Below is a Q&A with Beeler from today. Worth noting, he mentions more than once how the offensive staff at Stanford made significant week-to-week changes. That is, they tailored the game plan to best attack the opposing defense – a sneaky little tactic not always employed, at least not obviously, this past season in San Francisco.
Also, if you think Beeler sounds smart, there’s a reason for that. As an undergraduate, he had a GPA around 3.8 and he’s currently working on his master’s degree in history with a concentration on Eastern Europe and Russia. Staley said Beeler reminded him of 49ers center Eric Heitmann, another brainy Stanford alum:
Q: In the past some of the 49ers have said they had the plays, but didn’t know which were going to be emphasized. Can you help them with that?
CB: I can to a certain extent. I can emphasize those plays that we emphasized at Stanford. If the coaching staff keeps the same mentality, the type of plays and the scheme they run on any week is going to depend upon the defense we face off against. I can give them an idea of what things are going to look like in real time.
Q: Players have said there’s a lot of guesswork involved in interpreting the playbook. For example, they may not know what personnel packages come in with different plays. Can you help clarify something like that?
CB: Again, I can tell them what my experience was at Stanford in terms of pairings of plays, particular packages that you might see – a power paired with a particular pass or what have you. But still I have to assume the circumstances in which they’re implementing the playbook are a little different at the next level in the NFL. So there’s going to be some variance there. I’m sure a certain percentage of whatever I’m able to tell them is ultimately going to be useful, but I don’t know I’m able to give them some kind of grand insight that’s going to bring the whole offense together.
Q: Stanford ran so much motion, some of which you can’t run in the NFL. How much do you think the 49ers might use?

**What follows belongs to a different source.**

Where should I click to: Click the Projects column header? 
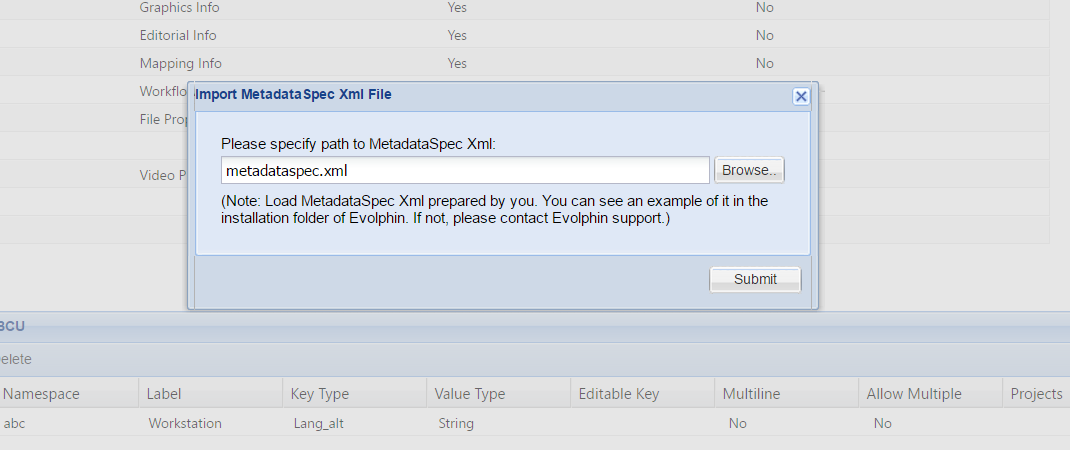[1036, 394]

CB: It’s hard to say. The stuff they’re working on right are the very basics. That sort of stuff is more advanced and, again, it’s something that at Stanford we did on a weekly basis. It’s very ad hoc. We would develop a particular shift or a particular series of plays based on the defense that we were going to see that week. So I trust the innovativeness and ingenuity of (offensive coordinator Greg) Roman and those guys. I’m sure they’ll come up with something that hasn’t been seen before.

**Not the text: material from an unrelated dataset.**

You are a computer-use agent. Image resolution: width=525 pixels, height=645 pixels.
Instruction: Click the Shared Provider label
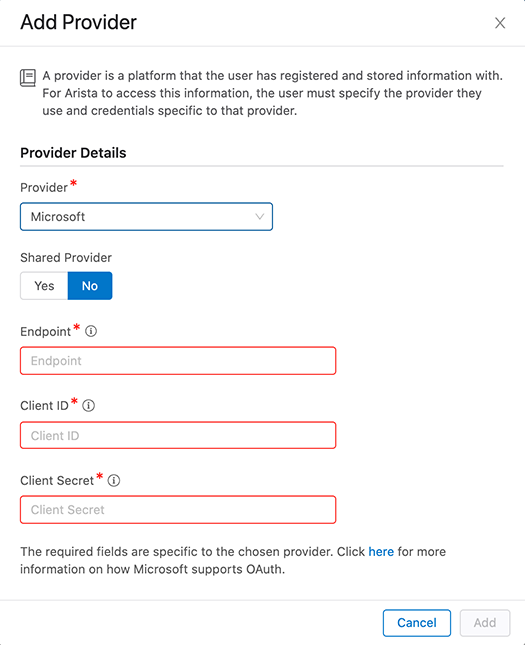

Q: So the 49ers were really picking your brain today?
CB: Yeah, I’m just trying to help out with clarifying this series of calls, what other particular looks you might see in this set of pass protections, things like that. I know they do have a couple of playbooks and have some idea of what they’re going to be running. But things aren’t always so clear when translated into real life.
Q: Was it a weird dynamic – explaining things to guys like Staley?
CB: Yeah, it’s put me on the other side of the page a little bit, I guess. Maybe it will take me into coaching at some point.
Q: Where do you see yourself playing in the pros (Beeler played guard as a redshirt sophomore)?
CB: I think center just based on my size. That seems like the natural slot for me. But obviously at this level if you’re going to play, you’re going to have to play multiple positions. So at least mentally, I would think, I would have to be prepared to play guard as well.